65. Valid Number
Difficulty: Hard
Topics: Math, String
Similar Questions:
Problem:
Validate if a given string can be interpreted as a decimal number.
Some examples:
"0" => true
" 0.1 " => true
"abc" => false
"1 a" => false
"2e10" => true
" -90e3 " => true
" 1e" => false
"e3" => false
" 6e-1" => true
" 99e2.5 " => false
"53.5e93" => true
" --6 " => false
"-+3" => false
"95a54e53" => false
Note: It is intended for the problem statement to be ambiguous. You should gather all requirements up front before implementing one. However, here is a list of characters that can be in a valid decimal number:
- Numbers 0-9
- Exponent - "e"
- Positive/negative sign - "+"/"-"
- Decimal point - "."
Of course, the context of these characters also matters in the input.
Update (2015-02-10):
The signature of the C++ function had been updated.

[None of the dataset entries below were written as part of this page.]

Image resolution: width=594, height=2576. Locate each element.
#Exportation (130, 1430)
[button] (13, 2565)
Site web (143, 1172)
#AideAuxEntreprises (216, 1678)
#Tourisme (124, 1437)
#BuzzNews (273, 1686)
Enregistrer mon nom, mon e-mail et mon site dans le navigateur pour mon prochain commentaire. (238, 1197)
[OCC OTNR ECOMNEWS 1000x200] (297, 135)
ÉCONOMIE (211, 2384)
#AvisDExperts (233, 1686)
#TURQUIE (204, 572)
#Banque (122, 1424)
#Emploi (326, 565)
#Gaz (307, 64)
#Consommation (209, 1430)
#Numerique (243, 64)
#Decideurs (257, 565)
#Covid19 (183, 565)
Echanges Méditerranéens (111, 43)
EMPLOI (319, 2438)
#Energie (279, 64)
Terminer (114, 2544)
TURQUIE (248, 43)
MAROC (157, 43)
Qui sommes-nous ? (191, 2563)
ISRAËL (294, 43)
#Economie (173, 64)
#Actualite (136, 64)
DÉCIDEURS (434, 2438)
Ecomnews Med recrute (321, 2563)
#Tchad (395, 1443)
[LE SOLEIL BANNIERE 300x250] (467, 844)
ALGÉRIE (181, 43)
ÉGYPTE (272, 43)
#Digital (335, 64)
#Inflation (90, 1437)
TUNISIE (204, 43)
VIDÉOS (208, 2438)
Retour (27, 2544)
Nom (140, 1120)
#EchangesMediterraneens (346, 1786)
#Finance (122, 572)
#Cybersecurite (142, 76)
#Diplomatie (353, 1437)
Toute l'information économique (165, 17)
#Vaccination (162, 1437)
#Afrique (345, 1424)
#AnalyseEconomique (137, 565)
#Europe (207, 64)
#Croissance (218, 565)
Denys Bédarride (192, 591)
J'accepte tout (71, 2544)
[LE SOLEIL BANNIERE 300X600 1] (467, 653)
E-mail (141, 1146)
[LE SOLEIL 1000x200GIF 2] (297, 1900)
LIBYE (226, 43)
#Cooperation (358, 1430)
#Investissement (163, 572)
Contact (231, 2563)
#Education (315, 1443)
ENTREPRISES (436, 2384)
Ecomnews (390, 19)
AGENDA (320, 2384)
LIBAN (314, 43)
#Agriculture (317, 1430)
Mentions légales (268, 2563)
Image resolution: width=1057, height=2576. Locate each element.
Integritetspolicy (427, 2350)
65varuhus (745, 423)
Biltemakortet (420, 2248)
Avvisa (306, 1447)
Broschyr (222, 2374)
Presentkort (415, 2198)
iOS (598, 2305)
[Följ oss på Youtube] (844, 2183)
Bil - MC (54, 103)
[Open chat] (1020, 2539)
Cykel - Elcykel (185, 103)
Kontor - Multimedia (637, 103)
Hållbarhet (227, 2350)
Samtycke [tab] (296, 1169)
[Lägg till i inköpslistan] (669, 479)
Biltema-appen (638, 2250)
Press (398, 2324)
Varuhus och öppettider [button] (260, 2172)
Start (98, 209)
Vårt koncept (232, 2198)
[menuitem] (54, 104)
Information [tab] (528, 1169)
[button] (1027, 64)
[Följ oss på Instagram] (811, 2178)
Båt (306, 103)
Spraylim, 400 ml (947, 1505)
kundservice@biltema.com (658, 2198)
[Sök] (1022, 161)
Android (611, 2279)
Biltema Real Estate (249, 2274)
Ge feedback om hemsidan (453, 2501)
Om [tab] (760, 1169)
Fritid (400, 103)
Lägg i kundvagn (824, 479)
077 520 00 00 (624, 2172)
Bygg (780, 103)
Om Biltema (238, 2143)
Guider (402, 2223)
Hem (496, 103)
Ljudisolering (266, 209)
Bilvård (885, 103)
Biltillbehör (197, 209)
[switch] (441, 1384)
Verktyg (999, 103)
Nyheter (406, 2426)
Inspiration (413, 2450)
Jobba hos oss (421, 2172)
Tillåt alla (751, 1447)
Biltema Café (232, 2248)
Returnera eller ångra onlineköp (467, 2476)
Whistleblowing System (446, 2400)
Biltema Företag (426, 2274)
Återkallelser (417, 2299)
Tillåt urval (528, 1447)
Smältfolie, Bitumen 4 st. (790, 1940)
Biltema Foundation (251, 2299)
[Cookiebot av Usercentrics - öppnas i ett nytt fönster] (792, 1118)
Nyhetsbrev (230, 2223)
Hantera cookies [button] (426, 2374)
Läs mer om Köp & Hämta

If you still see your function signature accepts a const char * argument, please click the reload button to reset your code definition.
Solutions:
class Solution {
public:
bool isNumber(string s) {
bool sign = false;
bool dot = false;
bool exponent = false;
bool num = false;
int left = 0;
while (left < s.length() && s[left] == ' ') ++left;
int right = s.length() - 1;
while (right >= 0 && s[right] == ' ') --right;
if (left > right) return false;
for (int i = left; i <= right; ++i) {
char c = s[i];
if (isdigit(c)) {
sign = true;
num = true;
// if (c == '0' && i -1 >= 0 && s[i-1] == '0' && !dot) return false;
}
else if (c == '+' || c == '-') {
if (sign) return false;
sign = true;
}
else if (c == 'e') {
if (exponent) return false;
if (!num) return false;
sign = false;
dot = true;
exponent = true;
num = false;
}
else if (c == '.') {
if (dot) return false;
dot = true;
sign = true;
}
else {
return false;
}
}
return s[right] != 'e' && num;
}
};